Il padrone, il tiranno, possono essere vinti con il sapere, perché il sapere è potere. Il sapere è un’arma a doppio taglio che deve essere maneggiata in modo consapevole per ottenere una vittoria non violenta nel perenne scontro tra le classi sociali. E’ evidente che la nostra società mantiene in vita rapporti di schiavitù sotto mentite spoglie, ma questa storia è vecchia come il mondo: le relazioni umane si determinano in base alla dialettica Servo-Padrone (con Hegel, con Nietzsche, o col Cristo – che parla di dare a Cesare quel che è di Cesare – poco importa).
La risposta eclatante e rivoluzionaria della Commedia dell’Arte è l’idea di una sottile contromossa parodistica e non violenta dell’intelligenza.
Gli schemi, le tattiche, il linguaggio e le azioni del potere possono, con scaltrezza e furbizia, essere rivoltati contro il potere stesso. Si creerà allora un terreno neutro, una zona di nessuno, aperta al non senso e alle interpretazioni, dove Pantalone è l’autentico schiavo intellettuale di Arlecchino; dove Pulcinella o Colombina dominano “psicologicamente” la volontà e il patrimonio di Balanzone.
Un’eterna lotta, quella fra le classi sociali, può così trovare compimento in un atto mentale, filosofico e linguistico che inverte le relazioni di potere senza ribaltare l’apparenza delle condizioni sociali.

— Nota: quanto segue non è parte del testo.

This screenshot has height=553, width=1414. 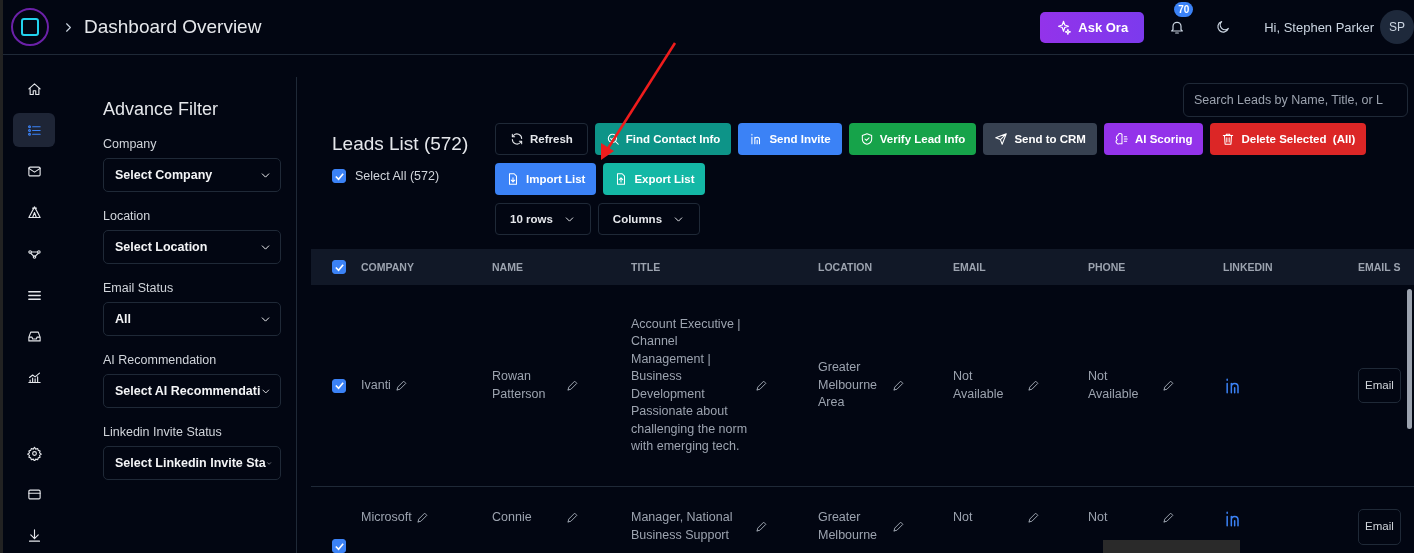 I want to click on table-cell-text: Microsoft, so click(x=386, y=518).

Il potere è immagine di sé, puro narcisismo del tiranno – ma i servi, gli schiavi della Commedia dell’Arte – sono carne, sangue, appetiti viscerali e cervello. Hanno un rapporto privilegiato con la sorgente della vita: il corpo, la fisicità pensante di cui parlano, a modo loro, Nietzsche e Artaud.
Grazie a questo legame con la vita materiale gli schiavi sanno inscenare rivolte private, segrete, impercettibili, eppure talmente significative da consentirgli di plasmare a loro immagine una piccola fetta di quel mondo reale in cui – alla fin fine – è proprio la loro volontà di potenza a farla da padrone.
Pulcinella è allora il servo che, grazie alla sua pulsione filosofica, compie il salto di classe sociale e riesce ad asservire il suo stesso padrone. La rivolta di Pulcinella, il suo fantomatico segreto, non è annunciata dalle cronache e dai media: è la potenza della vita “serva” che si spande sui costumi sociali e rovescia sur place sull’impostura artificiale del “decorum” e dello status quo.
I servi della Commedia dell’Arte sono infatti naturalmente osceni, perché partecipi e rappresentanti di una volontà e di forze che vengono forzosamente tenute al di fuori della scena del potere. Il potere è rappresentazione di sé: immagine della potenza. Ma la verità e la volontà stanno altrove, ribollono nella carne desiderante dello schiavo che si fa mente e pensiero, che penetra fin dentro alla scena de-corporeizzata del potere per squarciarne l’immagine ribaltandone il significato e il valore.